I DIDN’T KNOW ANYTHING ABOUT SOPHIE STARK. MY PRODUCER
, Gary, was the movie geek; he’d seen
Marianne
and said we had to get her to do the video. I didn’t care. I didn’t want to make a video anyway. The label thought it would sell records, and it didn’t, and I’ve never done another one, and I’m glad. But I was younger then, and I was still doing things because I thought they might help my career somehow and because deep down I didn’t like saying no to people. So the label execs, who were really just these guys four years older than me with an office in Brooklyn, said do a video, and Gary said Sophie Stark. And I picked the lake, because a masochistic part of me had always wanted to go back there.

We didn’t rent the same house my family used to stay in—that would’ve been too weird—but the one we got across the lake looked a lot like it.
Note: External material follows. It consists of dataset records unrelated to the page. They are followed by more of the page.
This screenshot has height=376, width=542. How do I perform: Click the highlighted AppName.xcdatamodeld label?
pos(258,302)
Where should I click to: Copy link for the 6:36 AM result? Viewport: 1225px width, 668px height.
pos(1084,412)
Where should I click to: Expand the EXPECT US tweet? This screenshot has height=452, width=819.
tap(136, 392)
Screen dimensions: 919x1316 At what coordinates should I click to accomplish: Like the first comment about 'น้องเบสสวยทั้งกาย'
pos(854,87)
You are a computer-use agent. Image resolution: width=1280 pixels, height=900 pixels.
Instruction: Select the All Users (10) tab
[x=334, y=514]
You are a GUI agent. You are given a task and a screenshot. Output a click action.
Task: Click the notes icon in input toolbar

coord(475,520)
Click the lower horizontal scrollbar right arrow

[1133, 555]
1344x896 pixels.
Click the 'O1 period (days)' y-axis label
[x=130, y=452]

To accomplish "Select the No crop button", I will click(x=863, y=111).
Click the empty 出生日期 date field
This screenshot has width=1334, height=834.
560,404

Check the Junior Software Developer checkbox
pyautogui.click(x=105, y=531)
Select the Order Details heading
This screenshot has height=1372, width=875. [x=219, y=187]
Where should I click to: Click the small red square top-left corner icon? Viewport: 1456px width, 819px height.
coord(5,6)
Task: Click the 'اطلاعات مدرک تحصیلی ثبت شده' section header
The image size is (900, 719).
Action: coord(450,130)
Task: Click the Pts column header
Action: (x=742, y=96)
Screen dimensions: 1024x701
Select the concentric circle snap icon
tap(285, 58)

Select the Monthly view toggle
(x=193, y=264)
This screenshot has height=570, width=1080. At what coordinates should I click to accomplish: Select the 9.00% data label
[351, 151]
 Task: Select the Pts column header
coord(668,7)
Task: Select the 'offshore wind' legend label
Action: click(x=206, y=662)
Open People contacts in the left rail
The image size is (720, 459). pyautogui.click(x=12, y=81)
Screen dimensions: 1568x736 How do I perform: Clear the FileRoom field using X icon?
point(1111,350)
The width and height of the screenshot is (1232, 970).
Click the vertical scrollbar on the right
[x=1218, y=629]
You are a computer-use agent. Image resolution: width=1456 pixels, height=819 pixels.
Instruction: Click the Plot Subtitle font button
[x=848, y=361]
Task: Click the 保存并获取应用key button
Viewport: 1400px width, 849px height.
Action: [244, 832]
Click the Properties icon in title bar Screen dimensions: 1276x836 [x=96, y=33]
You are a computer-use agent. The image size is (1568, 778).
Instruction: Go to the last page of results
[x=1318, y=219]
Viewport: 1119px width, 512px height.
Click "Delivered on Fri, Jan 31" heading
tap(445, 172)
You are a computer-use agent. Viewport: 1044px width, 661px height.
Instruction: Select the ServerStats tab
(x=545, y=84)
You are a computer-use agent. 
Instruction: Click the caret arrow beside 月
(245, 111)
And it had the same smell, like if you made a dent in the floor, the lake water would well up. I thought about the ghost stories my dad used to tell—the little girl who drowned in the lake and left
wet footprints on the stairs, the old lady floating from room to room with her feet a few inches above the floor.

Ghosts or not, the shoot didn’t go real well. I can see now that the song wasn’t actually very good—“Deep” is the kind of fairy-tale-knockoff ballad that was sort of popular at the time but that now just sounds sort of twee and annoying. Sophie ignored a lot of the lyrics. The final video is mostly just this eleven-year-old actress she hired sharpening a knife and then rowing out into the middle of the lake. Now I recognize how good it is—it’s not dreamy or old-timey at all, like I wanted back then. Instead, the way she shot it makes it look almost like a documentary, even though some of the things in it couldn’t happen in real life, and that makes you want to watch it over and over, like you’re going to find out more about these people, even though they’re not real people and of course you aren’t.

At the time, though, I wanted her to do it my way. I didn’t get why she couldn’t put more scenes of me and the band in the video. I mentioned a verse where I sang about following the girl with the red shoes all the way through her life, from childhood to her death. We could shoot that in the forest, I thought. I could play the guy following her. This was during the time I thought I could be a real rock star, and it made me forget a lot of things about myself, like that I was a weird schlub who should not star in videos.

“Sorry,” was all Sophie said, “I just don’t think that part is very interesting.”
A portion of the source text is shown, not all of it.